Imec and the Holst Centre say they have made a micromachined harvester for vibration energy with a record output of 489 µW.

Measurements and simulation show that the harvester is also suitable for shock-induced energy harvesting in car tyres, where it could power built-in sensors. In a tyre, at 70 km/h, the new device can deliver a constant 42 µW, which is enough to power a simple wireless sensor node.

The harvester consists of a cantilever with a piezoelectric layer sandwiched between metallic electrodes, forming a capacitor. At the tip of the cantilever a mass is attached, which translates the macroscopic vibration into a vertical movement - putting strain on the piezoelectric layer and generating a voltage across the capacitor.

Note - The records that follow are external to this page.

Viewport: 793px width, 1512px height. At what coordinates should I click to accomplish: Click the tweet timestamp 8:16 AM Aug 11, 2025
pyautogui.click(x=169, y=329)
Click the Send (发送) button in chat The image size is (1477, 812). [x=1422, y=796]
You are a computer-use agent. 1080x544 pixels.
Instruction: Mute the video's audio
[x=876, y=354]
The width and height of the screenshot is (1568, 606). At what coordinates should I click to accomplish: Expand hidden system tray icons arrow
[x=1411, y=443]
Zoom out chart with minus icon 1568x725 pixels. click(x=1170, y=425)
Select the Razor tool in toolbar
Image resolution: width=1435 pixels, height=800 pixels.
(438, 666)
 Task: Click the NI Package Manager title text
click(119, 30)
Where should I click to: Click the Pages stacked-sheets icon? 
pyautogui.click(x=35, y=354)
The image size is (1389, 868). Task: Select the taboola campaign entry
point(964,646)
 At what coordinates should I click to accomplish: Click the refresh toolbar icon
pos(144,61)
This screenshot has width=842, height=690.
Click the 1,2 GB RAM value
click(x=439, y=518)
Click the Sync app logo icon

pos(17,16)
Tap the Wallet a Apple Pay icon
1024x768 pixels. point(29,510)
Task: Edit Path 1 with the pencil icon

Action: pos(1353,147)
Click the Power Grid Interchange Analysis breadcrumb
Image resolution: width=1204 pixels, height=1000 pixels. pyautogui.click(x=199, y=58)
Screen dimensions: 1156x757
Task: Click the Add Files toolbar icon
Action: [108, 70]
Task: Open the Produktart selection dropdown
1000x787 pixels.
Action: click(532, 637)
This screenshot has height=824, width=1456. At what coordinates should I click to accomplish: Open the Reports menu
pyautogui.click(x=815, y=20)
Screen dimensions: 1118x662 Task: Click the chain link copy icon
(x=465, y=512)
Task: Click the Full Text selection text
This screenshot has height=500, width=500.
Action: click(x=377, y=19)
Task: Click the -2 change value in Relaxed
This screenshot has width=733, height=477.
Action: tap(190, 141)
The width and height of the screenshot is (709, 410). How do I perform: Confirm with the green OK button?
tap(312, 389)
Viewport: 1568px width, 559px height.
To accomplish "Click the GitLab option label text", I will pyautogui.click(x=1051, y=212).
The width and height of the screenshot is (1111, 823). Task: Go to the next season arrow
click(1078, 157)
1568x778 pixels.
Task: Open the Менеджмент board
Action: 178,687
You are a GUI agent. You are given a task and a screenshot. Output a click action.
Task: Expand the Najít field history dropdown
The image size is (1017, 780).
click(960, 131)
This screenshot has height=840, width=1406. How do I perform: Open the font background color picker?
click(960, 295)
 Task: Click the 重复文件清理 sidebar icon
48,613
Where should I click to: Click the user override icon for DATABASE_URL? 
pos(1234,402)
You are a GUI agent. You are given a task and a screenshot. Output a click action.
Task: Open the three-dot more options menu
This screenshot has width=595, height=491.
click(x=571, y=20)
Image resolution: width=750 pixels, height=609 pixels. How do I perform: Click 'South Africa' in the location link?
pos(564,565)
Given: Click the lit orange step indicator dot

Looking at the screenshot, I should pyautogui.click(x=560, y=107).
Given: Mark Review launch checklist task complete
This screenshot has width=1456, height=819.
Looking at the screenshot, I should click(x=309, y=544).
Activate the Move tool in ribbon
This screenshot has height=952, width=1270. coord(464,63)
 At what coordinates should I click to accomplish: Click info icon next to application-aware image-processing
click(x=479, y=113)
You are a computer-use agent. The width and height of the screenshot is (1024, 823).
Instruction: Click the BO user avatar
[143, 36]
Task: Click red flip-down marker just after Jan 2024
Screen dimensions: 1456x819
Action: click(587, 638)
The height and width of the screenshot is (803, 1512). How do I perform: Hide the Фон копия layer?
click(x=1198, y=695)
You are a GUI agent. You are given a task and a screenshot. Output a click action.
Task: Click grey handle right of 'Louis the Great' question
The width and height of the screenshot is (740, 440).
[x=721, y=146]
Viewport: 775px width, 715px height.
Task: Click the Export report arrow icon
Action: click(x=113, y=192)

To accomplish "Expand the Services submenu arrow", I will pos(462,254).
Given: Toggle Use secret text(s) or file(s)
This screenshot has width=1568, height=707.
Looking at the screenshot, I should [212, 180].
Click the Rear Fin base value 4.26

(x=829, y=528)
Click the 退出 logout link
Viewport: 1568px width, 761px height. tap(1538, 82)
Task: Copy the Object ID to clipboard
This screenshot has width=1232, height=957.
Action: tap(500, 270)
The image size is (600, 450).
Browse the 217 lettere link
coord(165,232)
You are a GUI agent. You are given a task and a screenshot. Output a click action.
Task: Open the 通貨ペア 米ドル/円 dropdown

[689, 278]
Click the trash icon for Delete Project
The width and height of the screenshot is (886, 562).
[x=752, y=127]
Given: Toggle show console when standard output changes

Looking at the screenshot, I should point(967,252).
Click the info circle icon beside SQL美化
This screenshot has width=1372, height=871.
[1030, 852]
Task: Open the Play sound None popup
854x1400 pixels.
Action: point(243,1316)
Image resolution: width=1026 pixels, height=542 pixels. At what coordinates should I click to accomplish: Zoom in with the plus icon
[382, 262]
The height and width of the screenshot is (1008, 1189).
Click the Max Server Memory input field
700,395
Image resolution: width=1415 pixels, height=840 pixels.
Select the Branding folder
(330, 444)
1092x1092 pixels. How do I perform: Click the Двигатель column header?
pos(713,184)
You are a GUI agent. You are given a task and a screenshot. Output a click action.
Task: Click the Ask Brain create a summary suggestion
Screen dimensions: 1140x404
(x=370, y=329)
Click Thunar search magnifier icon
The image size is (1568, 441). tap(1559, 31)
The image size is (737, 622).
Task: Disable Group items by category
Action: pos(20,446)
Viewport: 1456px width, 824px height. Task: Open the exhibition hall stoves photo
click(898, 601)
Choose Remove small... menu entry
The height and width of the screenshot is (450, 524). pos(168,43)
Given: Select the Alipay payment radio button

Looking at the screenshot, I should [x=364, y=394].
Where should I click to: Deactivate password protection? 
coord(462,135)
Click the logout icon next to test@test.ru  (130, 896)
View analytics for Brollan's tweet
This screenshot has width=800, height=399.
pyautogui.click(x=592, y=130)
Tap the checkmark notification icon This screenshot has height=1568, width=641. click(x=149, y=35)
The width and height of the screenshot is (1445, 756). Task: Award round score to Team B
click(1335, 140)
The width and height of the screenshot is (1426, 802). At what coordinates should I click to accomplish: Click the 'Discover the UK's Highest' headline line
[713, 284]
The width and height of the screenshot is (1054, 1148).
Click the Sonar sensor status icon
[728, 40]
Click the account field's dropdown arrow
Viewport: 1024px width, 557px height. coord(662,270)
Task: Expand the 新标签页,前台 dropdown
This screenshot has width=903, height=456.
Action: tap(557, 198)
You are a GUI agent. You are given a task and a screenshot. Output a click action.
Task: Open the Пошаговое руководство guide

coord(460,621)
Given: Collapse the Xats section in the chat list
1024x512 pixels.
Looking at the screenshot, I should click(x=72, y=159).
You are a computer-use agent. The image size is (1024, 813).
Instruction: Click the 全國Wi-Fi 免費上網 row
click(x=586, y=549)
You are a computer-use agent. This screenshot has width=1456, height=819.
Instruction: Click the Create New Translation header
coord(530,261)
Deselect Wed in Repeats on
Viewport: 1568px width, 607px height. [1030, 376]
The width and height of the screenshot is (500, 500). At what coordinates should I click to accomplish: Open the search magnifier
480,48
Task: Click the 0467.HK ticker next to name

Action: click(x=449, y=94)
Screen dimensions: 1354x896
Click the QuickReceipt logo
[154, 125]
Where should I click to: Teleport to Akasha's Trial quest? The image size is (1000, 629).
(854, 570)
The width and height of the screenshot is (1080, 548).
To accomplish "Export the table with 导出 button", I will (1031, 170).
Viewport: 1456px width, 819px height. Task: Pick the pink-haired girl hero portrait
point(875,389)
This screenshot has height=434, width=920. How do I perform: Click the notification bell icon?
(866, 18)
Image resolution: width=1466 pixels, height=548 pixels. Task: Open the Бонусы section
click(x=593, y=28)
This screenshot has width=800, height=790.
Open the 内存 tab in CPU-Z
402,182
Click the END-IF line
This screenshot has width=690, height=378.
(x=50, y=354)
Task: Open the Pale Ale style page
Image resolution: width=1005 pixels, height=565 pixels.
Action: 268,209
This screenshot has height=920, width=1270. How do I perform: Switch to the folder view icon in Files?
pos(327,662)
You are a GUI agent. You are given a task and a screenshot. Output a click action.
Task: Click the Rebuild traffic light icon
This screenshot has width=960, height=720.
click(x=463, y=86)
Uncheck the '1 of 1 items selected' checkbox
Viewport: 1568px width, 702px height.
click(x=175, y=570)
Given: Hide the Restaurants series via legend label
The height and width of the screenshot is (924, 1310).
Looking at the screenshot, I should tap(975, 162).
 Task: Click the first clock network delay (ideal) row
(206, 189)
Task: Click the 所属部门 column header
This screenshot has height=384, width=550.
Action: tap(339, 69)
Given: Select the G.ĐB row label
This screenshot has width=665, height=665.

As piezoelectric material, aluminium nitride was chosen. The harvesters are packaged with a 6-in wafer scale vacuum packaging process.

The harvester has a record output of 489 µW when the vibrations closely match the MEMS’s resonance vibration, which in this case is 1011 Hz. Together with a motor vehicle partner, imec also validated the use of the harvester for use in car tyres.

These submit the harvester to regular shocks, depending on the vehicle’s speed and the characteristics and condition of the tyre. Each shock will displace the mass, after which it will start to ring down at its natural resonance frequency.

During the ring-down period, which depends on the quality factor Q of the harvester, part of the mechanical energy is harvested. It is shown that in this way, a constant power output 42 µW can be harvested at a speed of 70 km/h.

Micromachined vibration harvesters such as these are suitable devices for generating electricity from machines, engines and other industrial appliances which vibrate or undergo repetitive shocks. In these environments, they will power miniaturised autonomous sensor nodes, in situations where battery replacement is not sustainable or practical.